Climate change and the global energy crisis are two of the most pressing threats we face today. Accurate and efficient climate modelling is critical to tackling these issues in multiple ways. Naturally, climate models are needed to understand the impact of climate change on our planet and to predict extreme weather events that arise as a consequence. However, they are also needed to develop new renewable energy technologies and to optimally integrate their output with the power grid. For example, accurate predictions of the amount of sunlight and wind on specific days allow us to determine how much electricity will be generated by solar panels and wind turbines, enabling us to reduce our dependence on fossil fuels. Unfortunately however, existing classical simulation methods struggle with the sheer scale and complexity of the global climate and cannot model it sufficiently well to produce highly accurate predictions, as you likely already know if you ever rely on weather forecasts.

A natural question, then, is whether the dawn of quantum computing has anything promising to offer the field of climate modelling. At its heart, climate modelling relies on solving large sets of coupled partial differential equations (PDEs) that govern a wide range of physical processes, including fluid dynamics, energy transfer, and mass transport. At ColibriTD, we have developed a hybrid differential equation solver (H-DES) [1] for exactly such problems. H-DES combines the best of the classical and quantum computers that exist today to solve systems of PDEs. It has been tested on real quantum computers with good results, and you can even use the QUICK-PDE Qiskit function from IBM to try it out for yourself! [2]

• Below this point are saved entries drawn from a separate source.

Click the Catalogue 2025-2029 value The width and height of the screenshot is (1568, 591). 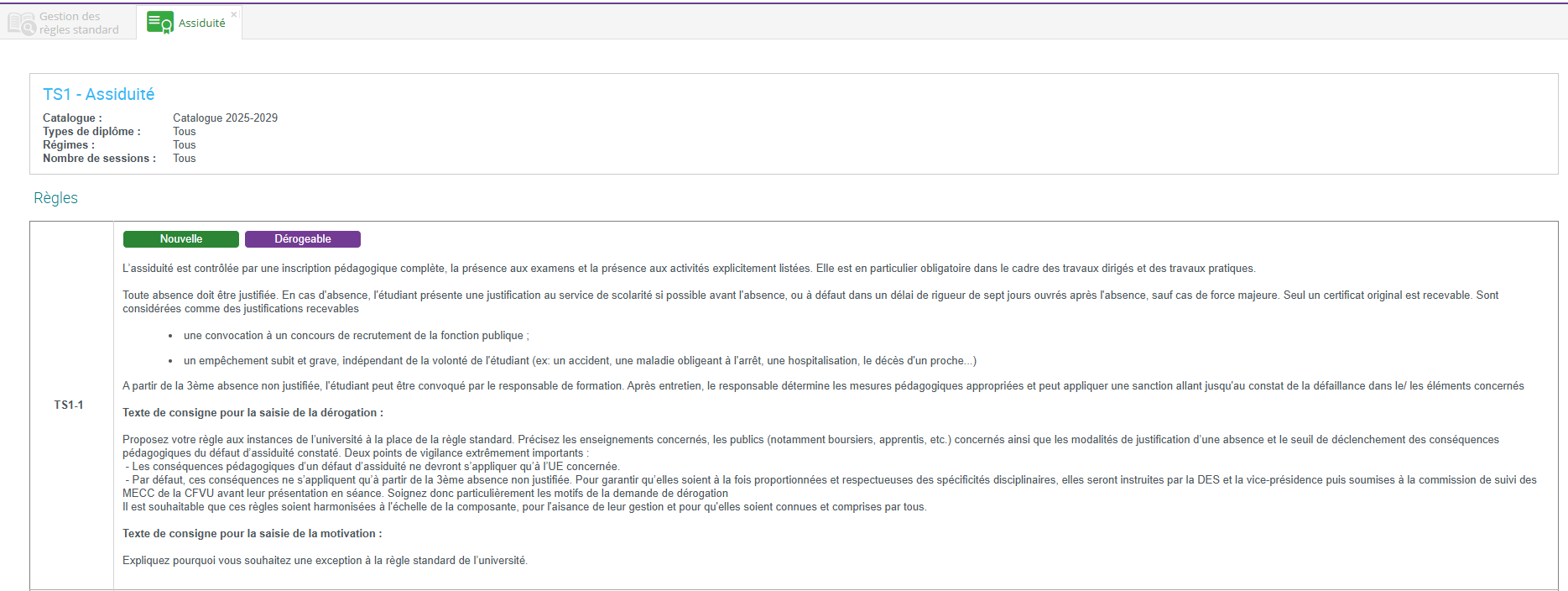click(x=225, y=118)
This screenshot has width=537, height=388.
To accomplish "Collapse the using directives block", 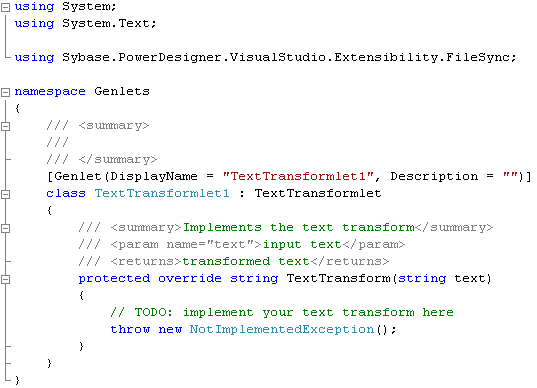I will tap(5, 7).
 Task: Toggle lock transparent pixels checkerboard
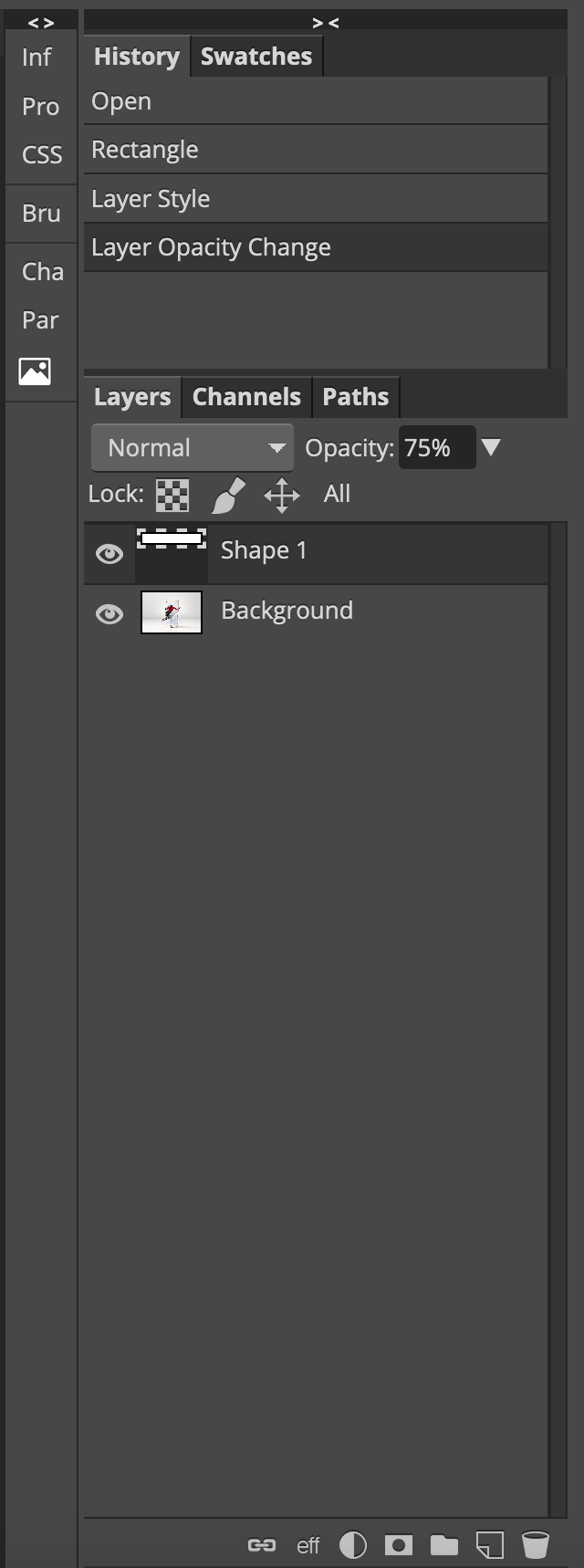(172, 496)
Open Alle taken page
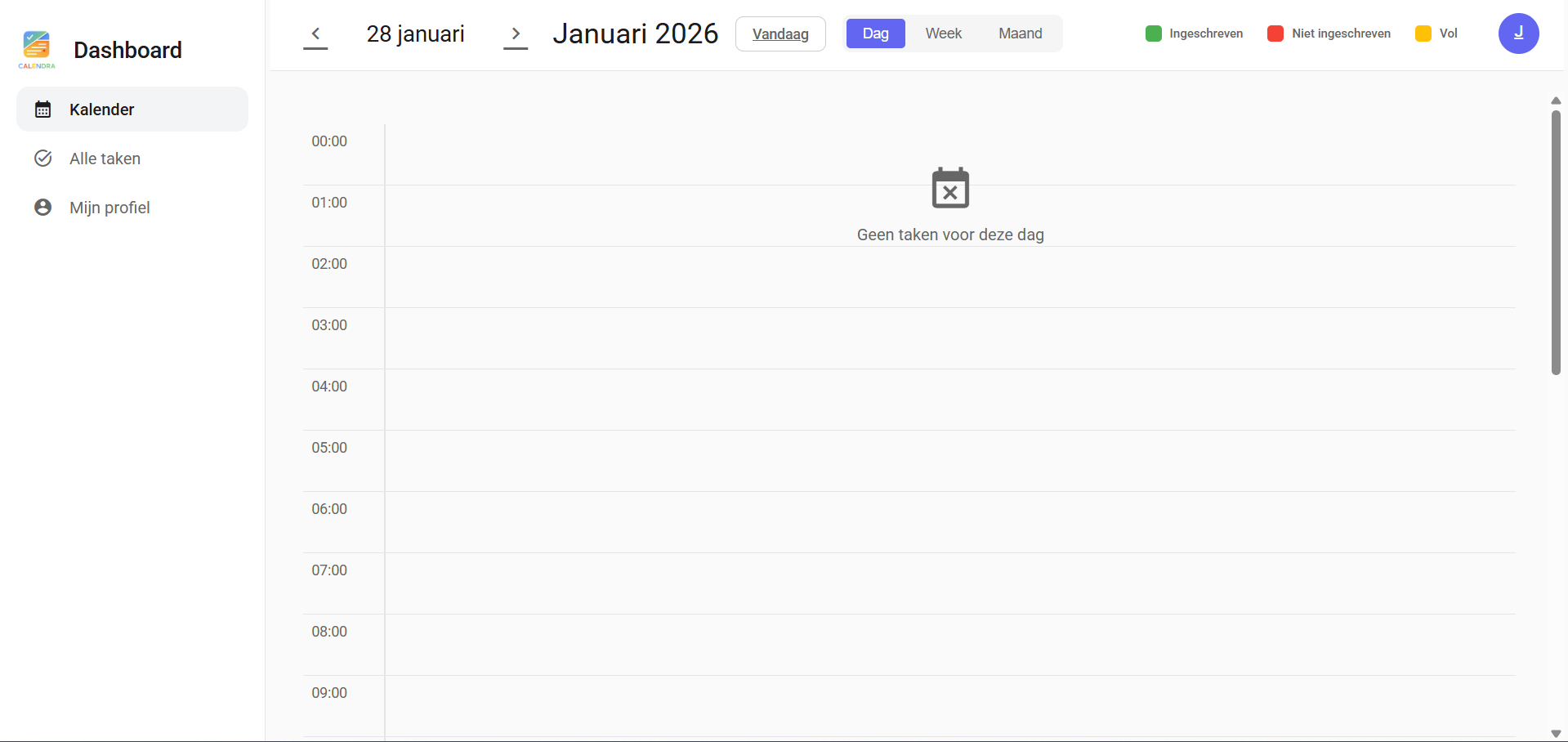 tap(105, 159)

So why should we expect our quantum algorithm to perform any better than classical algorithms for solving systems of PDEs? The answer mostly comes down to how the resources it uses scale with for increasingly complex problems. Classical methods for solving PDEs suffer from the famous ‘curse of dimensionality’ — the computational cost and time taken for calculations increase very steeply (often even exponentially) with the number of variables/dimensions of the problem considered or with the resolution required. This means many computations are simply too complex to be feasible, and problems must be artificially simplified to achieve results on reasonable timescales.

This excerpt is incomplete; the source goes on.